__Exercise__
Format the entries from the line containing "Select the Relay to CDN tab" through the line containing "coord(1761,551)" as a JSON list of strings, one string per line, leaving out blank lines.

[Data entries]
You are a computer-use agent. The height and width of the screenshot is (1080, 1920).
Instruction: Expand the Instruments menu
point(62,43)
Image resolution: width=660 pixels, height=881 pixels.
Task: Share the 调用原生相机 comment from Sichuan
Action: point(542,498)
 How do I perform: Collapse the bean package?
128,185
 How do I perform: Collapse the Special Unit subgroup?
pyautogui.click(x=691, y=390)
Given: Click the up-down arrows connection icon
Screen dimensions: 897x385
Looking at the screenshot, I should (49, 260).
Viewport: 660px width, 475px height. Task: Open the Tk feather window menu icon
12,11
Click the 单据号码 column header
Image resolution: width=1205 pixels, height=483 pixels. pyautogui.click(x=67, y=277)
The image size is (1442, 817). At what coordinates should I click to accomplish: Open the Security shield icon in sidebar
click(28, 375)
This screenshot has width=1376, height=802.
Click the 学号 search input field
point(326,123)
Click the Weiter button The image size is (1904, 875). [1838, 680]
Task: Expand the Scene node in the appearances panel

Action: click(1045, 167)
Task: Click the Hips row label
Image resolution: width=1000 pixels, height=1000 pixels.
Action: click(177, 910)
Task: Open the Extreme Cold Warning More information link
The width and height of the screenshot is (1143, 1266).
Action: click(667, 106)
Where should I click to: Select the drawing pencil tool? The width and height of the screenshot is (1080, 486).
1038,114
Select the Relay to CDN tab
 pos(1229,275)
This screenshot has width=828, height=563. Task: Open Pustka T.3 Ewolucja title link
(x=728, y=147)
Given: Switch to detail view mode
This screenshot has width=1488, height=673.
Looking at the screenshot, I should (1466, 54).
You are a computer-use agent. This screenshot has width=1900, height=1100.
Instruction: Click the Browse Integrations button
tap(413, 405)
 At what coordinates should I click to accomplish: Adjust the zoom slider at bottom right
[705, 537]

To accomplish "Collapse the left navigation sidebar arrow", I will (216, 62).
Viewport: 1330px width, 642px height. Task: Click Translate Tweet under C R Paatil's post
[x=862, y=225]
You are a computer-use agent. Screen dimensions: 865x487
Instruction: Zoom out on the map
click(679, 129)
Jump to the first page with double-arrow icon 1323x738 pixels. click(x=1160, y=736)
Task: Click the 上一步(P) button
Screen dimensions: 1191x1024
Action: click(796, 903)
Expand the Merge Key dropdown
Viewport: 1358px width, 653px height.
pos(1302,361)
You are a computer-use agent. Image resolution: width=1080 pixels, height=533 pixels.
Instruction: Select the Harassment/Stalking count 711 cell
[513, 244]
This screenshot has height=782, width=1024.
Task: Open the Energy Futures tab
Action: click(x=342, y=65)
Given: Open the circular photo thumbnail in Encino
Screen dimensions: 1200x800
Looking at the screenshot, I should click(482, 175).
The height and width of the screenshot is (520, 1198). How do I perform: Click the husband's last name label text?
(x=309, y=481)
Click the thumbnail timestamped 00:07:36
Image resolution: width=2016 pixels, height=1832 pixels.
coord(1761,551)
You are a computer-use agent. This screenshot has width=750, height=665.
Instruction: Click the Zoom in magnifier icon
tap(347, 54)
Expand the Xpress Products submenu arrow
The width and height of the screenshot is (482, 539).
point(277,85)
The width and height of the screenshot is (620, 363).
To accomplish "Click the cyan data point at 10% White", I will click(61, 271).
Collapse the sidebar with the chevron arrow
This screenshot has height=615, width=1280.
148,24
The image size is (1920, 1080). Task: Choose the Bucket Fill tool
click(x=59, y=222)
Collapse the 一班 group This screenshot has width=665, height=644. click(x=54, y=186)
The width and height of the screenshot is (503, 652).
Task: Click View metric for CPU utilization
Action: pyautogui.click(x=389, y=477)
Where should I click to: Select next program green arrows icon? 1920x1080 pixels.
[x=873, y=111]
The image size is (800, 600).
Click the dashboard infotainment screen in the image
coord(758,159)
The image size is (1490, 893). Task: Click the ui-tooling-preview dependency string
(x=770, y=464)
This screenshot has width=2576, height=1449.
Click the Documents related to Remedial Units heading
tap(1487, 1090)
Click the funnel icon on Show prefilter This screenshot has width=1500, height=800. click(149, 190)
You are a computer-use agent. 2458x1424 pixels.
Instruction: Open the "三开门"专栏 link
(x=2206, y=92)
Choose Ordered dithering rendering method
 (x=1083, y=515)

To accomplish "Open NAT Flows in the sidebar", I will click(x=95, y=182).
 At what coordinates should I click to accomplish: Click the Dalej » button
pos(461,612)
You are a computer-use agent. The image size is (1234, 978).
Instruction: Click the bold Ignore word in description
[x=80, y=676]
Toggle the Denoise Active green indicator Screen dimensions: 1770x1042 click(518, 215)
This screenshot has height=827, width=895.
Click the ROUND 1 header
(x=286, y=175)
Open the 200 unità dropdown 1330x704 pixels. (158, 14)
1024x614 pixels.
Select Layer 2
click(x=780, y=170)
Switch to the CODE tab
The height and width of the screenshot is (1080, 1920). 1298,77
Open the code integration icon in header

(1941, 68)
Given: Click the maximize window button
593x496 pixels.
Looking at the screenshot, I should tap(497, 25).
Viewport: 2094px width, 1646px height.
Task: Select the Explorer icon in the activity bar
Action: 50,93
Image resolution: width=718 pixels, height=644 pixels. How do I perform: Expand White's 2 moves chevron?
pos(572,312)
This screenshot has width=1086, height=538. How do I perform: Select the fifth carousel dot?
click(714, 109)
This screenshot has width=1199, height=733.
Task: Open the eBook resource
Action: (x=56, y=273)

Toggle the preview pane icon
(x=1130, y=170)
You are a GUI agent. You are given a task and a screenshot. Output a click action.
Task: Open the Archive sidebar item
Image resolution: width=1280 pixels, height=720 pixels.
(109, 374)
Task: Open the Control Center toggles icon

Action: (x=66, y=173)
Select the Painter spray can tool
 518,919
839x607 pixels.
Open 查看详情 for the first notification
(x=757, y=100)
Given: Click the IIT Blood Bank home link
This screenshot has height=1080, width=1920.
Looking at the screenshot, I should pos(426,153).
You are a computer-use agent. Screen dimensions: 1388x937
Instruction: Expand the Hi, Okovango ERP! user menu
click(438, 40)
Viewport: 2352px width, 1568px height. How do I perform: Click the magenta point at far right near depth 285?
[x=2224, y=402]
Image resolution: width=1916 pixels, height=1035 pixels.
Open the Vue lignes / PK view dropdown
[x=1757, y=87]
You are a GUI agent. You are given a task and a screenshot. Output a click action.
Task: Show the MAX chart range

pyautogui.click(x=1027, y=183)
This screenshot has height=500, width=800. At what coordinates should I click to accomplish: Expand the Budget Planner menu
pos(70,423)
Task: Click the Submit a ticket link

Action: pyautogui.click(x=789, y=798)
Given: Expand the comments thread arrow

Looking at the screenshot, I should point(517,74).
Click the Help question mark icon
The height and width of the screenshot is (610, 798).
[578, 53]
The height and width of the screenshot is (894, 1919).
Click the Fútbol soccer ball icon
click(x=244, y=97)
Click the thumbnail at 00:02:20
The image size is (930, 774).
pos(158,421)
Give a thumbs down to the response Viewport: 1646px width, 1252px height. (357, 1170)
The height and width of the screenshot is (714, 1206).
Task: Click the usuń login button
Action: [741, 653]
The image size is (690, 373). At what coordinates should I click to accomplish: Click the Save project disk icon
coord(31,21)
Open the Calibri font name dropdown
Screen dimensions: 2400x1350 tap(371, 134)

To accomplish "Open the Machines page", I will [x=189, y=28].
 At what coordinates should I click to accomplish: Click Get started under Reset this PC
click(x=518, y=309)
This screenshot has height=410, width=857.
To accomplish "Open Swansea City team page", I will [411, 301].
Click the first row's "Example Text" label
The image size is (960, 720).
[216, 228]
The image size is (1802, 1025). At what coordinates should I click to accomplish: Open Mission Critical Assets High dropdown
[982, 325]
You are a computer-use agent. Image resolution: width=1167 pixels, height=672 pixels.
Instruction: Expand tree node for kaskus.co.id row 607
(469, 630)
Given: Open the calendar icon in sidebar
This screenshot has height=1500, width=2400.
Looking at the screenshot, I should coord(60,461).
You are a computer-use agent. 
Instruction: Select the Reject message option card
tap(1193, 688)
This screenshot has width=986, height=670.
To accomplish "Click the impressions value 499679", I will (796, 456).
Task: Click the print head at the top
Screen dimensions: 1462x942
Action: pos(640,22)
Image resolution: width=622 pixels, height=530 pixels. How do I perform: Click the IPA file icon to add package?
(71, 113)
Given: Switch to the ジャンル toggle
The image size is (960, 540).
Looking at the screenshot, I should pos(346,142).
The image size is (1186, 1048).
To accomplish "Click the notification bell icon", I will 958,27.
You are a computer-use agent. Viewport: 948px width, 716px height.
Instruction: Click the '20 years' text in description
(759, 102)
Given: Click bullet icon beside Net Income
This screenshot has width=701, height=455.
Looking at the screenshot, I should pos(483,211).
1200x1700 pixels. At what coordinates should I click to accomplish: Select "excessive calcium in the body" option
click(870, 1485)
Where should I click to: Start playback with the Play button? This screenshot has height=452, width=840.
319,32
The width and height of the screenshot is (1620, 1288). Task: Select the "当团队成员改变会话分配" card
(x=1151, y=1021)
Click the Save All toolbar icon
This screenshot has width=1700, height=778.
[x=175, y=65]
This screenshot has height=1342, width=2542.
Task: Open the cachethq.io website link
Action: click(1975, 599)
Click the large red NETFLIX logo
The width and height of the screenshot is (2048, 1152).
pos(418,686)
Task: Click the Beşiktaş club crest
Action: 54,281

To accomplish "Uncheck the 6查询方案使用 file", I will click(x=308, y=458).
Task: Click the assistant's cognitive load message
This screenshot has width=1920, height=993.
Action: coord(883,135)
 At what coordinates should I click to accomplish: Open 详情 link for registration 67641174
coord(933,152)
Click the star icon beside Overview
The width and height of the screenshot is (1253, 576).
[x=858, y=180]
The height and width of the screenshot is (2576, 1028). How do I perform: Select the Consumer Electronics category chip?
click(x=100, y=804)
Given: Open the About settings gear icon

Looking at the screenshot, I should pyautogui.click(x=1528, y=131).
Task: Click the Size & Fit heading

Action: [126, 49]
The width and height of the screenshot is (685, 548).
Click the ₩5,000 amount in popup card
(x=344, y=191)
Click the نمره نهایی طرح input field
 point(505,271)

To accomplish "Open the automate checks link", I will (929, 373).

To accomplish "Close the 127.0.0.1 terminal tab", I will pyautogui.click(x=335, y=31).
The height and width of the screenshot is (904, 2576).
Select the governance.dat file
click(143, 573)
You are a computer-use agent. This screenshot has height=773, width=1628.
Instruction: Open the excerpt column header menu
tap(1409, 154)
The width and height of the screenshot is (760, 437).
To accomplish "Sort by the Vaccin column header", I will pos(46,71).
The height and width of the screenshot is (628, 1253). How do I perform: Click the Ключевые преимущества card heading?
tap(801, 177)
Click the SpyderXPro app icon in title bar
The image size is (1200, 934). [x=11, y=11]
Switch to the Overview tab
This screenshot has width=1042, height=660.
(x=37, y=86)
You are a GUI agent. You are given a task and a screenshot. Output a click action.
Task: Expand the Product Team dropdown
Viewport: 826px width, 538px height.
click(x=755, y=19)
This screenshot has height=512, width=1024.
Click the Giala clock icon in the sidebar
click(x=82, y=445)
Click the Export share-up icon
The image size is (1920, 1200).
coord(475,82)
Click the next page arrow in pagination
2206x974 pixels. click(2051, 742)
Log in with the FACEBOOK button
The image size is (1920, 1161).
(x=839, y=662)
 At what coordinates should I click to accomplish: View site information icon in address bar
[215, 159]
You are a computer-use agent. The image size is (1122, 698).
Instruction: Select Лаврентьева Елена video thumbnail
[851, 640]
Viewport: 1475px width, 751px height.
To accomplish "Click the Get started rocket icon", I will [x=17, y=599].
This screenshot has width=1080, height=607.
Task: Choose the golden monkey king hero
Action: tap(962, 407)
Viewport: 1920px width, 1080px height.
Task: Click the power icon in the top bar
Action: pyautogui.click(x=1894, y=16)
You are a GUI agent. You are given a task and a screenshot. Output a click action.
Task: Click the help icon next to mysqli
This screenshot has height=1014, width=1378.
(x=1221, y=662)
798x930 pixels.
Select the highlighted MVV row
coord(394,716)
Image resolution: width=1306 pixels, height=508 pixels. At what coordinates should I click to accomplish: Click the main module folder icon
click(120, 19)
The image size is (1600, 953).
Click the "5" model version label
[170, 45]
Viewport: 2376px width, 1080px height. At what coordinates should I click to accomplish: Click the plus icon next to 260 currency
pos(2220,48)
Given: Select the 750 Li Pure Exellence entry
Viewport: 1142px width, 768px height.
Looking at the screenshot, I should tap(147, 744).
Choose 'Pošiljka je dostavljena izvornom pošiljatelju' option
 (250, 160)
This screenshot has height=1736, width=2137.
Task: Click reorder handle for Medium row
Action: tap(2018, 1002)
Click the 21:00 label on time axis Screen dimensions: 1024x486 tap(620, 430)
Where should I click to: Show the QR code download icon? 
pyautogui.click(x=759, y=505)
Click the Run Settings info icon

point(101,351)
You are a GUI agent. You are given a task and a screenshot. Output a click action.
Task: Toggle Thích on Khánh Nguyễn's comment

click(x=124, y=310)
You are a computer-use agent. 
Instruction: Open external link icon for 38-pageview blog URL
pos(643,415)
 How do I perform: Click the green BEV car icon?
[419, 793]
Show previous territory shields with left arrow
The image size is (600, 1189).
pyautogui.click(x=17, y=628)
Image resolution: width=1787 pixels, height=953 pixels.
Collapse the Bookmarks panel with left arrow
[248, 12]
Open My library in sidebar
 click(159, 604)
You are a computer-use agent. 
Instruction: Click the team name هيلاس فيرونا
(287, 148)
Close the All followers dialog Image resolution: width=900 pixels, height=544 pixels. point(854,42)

__Exercise solution__
[
  "Select the Relay to CDN tab",
  " pos(1229,275)",
  "This screenshot has width=828, height=563. Task: Open Pustka T.3 Ewolucja title link",
  "(x=728, y=147)",
  "Given: Switch to detail view mode",
  "This screenshot has width=1488, height=673.",
  "Looking at the screenshot, I should (1466, 54).",
  "You are a computer-use agent. This screenshot has width=1900, height=1100.",
  "Instruction: Click the Browse Integrations button",
  "tap(413, 405)",
  " At what coordinates should I click to accomplish: Adjust the zoom slider at bottom right",
  "[705, 537]",
  "To accomplish \"Collapse the left navigation sidebar arrow\", I will (216, 62).",
  "Viewport: 1330px width, 642px height. Task: Click Translate Tweet under C R Paatil's post",
  "[x=862, y=225]",
  "You are a computer-use agent. Screen dimensions: 865x487",
  "Instruction: Zoom out on the map",
  "click(679, 129)",
  "Jump to the first page with double-arrow icon 1323x738 pixels. click(x=1160, y=736)",
  "Task: Click the 上一步(P) button",
  "Screen dimensions: 1191x1024",
  "Action: click(796, 903)",
  "Expand the Merge Key dropdown",
  "Viewport: 1358px width, 653px height.",
  "pos(1302,361)",
  "You are a computer-use agent. Image resolution: width=1080 pixels, height=533 pixels.",
  "Instruction: Select the Harassment/Stalking count 711 cell",
  "[513, 244]",
  "This screenshot has height=782, width=1024.",
  "Task: Open the Energy Futures tab",
  "Action: click(x=342, y=65)",
  "Given: Open the circular photo thumbnail in Encino",
  "Screen dimensions: 1200x800",
  "Looking at the screenshot, I should click(482, 175).",
  "The height and width of the screenshot is (520, 1198). How do I perform: Click the husband's last name label text?",
  "(x=309, y=481)",
  "Click the thumbnail timestamped 00:07:36",
  "Image resolution: width=2016 pixels, height=1832 pixels.",
  "coord(1761,551)"
]